One of the most important elements of admitting a new resident in the initial physical examination by a physician and the assessment your clinical team performs. This process will determine if you are able to provide the services that this resident will require, ultimately deciding if you can move forward with admitting this resident. Unfortunately, your facility is not equipped to handle every person who walks through its doors and it is better to know this at the beginning rather than 3 weeks after the resident moves into your community. In order to ensure communities are providing due diligence before admitting residents, the ADPH has regulated this process, check it out below:
420-5-4-.06 Care of Residents
(2) Medical Examination Record.
(a) Initial Physical Examination. Not more than Assisted Living Facilities 30 days prior to admission of any resident to an assisted living facility, the resident or prospective resident shall be examined by a physician. For purposes of the initial physical examination only, a currently licensed physician in good standing with the Medical Licensure Commission of any state may complete this physical assessment. The physician shall report his or her findings in writing to the facility. In addition to any information otherwise required by the facility’s policies and procedures, and in addition to any other information the physician recommends or believes is pertinent, the initial physical examination record shall contain the following:
- All of the physician’s diagnoses, and the resident’s baseline weight and vital signs.
- Medication presently prescribed (name, dosage, and strength of drug, frequency, and route of administration).
- A statement by the physician that the resident is free of signs and symptoms of infectious skin lesions and diseases that are capable of transmission to other residents through normal resident to resident contact.
- Documentation of evaluation for tuberculosis within the previous 12 months.

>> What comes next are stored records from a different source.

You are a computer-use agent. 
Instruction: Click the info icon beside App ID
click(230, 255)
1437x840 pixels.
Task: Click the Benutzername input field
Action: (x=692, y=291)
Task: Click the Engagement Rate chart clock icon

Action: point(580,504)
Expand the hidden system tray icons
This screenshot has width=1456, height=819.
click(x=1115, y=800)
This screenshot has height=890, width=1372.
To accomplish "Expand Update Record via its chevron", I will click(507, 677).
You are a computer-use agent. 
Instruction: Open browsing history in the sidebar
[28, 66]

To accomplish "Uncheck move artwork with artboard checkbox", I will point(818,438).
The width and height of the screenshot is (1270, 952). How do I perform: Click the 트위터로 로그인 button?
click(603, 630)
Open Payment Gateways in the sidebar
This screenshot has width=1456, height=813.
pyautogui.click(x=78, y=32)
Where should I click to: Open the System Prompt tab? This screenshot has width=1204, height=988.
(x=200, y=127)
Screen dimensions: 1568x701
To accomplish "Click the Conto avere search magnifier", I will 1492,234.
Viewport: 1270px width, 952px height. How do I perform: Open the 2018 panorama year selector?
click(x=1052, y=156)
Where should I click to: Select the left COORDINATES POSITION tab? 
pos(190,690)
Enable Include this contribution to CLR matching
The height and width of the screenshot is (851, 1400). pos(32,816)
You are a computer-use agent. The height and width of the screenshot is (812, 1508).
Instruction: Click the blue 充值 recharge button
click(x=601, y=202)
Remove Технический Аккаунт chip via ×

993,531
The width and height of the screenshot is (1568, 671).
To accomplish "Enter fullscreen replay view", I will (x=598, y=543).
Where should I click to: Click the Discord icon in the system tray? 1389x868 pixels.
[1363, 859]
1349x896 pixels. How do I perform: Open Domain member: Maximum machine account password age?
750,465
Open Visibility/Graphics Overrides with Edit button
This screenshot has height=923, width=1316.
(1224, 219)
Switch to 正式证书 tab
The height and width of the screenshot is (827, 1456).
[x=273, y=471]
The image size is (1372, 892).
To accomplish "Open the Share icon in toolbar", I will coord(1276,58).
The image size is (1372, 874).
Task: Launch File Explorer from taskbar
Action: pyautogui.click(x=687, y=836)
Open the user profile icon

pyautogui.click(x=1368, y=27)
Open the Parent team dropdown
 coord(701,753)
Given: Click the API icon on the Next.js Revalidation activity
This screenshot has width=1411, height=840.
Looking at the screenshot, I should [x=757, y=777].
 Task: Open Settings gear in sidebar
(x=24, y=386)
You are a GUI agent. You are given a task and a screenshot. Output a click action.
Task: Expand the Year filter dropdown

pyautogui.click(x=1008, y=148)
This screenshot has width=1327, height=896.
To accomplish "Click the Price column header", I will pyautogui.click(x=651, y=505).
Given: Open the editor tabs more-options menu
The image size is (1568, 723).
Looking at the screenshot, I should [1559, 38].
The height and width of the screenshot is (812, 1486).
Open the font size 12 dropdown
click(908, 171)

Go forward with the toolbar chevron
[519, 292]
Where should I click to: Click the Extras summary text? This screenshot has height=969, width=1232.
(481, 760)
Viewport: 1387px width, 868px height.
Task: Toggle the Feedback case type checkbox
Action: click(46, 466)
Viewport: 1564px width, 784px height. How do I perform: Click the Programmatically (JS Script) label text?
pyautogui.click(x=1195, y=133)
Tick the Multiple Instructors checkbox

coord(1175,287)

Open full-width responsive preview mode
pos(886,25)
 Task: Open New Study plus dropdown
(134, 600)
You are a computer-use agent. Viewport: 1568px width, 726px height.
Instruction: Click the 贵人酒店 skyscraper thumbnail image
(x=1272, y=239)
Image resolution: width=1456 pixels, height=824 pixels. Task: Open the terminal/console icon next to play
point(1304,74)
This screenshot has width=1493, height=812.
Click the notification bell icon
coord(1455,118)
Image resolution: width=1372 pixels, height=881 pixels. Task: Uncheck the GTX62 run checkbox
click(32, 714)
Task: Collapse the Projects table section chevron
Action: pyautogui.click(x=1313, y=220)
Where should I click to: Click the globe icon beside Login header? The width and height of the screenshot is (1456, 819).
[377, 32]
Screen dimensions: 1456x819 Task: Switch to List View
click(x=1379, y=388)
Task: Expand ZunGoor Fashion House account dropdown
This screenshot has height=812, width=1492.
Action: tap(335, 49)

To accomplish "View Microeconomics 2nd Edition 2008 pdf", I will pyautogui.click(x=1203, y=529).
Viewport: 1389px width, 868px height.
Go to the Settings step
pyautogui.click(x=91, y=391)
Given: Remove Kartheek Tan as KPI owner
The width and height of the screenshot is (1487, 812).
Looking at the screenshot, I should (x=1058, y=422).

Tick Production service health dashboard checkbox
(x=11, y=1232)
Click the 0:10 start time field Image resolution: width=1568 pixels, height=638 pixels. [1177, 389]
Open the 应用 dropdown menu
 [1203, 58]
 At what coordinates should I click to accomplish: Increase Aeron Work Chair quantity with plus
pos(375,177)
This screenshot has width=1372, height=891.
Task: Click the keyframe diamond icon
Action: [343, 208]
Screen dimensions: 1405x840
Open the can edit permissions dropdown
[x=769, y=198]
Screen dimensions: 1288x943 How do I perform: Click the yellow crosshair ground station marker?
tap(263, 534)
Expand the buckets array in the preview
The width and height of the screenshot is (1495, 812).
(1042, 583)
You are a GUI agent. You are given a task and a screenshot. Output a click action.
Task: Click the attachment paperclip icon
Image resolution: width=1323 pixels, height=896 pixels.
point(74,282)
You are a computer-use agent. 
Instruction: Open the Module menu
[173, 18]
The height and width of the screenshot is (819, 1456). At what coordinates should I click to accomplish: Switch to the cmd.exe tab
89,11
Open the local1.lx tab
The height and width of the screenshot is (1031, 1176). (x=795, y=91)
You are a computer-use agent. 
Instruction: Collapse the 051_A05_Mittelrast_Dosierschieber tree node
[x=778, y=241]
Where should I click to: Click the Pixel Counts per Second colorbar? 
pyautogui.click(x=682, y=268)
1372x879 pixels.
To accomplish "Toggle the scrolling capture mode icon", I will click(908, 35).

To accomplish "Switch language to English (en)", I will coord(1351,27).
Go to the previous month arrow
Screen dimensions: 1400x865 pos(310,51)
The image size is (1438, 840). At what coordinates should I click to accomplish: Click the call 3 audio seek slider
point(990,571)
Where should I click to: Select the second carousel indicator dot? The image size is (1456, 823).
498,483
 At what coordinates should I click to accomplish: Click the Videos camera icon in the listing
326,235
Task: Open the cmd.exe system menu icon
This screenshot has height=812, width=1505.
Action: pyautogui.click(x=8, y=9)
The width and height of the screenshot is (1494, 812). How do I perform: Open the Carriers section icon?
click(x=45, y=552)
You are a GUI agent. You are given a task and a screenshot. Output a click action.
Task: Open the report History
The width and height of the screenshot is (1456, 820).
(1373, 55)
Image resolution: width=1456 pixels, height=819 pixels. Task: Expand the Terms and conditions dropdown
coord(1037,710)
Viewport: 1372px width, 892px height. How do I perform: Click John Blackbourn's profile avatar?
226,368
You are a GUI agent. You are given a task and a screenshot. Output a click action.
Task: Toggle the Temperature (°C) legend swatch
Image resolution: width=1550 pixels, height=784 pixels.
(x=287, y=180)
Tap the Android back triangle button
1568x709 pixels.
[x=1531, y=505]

(b) Annual Physical Examination. In addition to the admission physical examination, each resident shall be examined annually by a physician, and findings from the annual physical examination shall be documented with a copy placed in the resident’s medical examination record. In addition to any other items specified in the facility’s policies and procedures, and in addition to any information deemed necessary, pertinent, or recommended by the resident’s attending physician, the annual physical examination shall contain the following:
- The resident’s weight and vital signs.
- Changes in diagnoses.
- Changes in medications prescribed (name, dosage, and strength of drug, frequency, and route of administration).
- Changes in treatment.
(c) Change of Condition Physician Examinations. Changes in the resident’s condition that require a physical examination and result in a change in diagnoses, medications, or treatments shall be reported to the facility and documented in the resident’s medical examination record. In addition to any other items specified in the facility’s policies and procedures, and in addition to any information deemed necessary, pertinent, or recommended by the resident’s treating physician, this physical examination shall contain a listing of the following:
- New diagnoses.
- Changes in condition.
- Changes in medications prescribed (name, dosage, and strength of drug, frequency, and route of administration).
- Changes in treatment.
(d) Vaccines. Assisted living facilities shall immunize residents in accordance with current recommended CDC guidelines. Any particular vaccination requirement may be waived or delayed by the State Health Officer in the event of a vaccine shortage.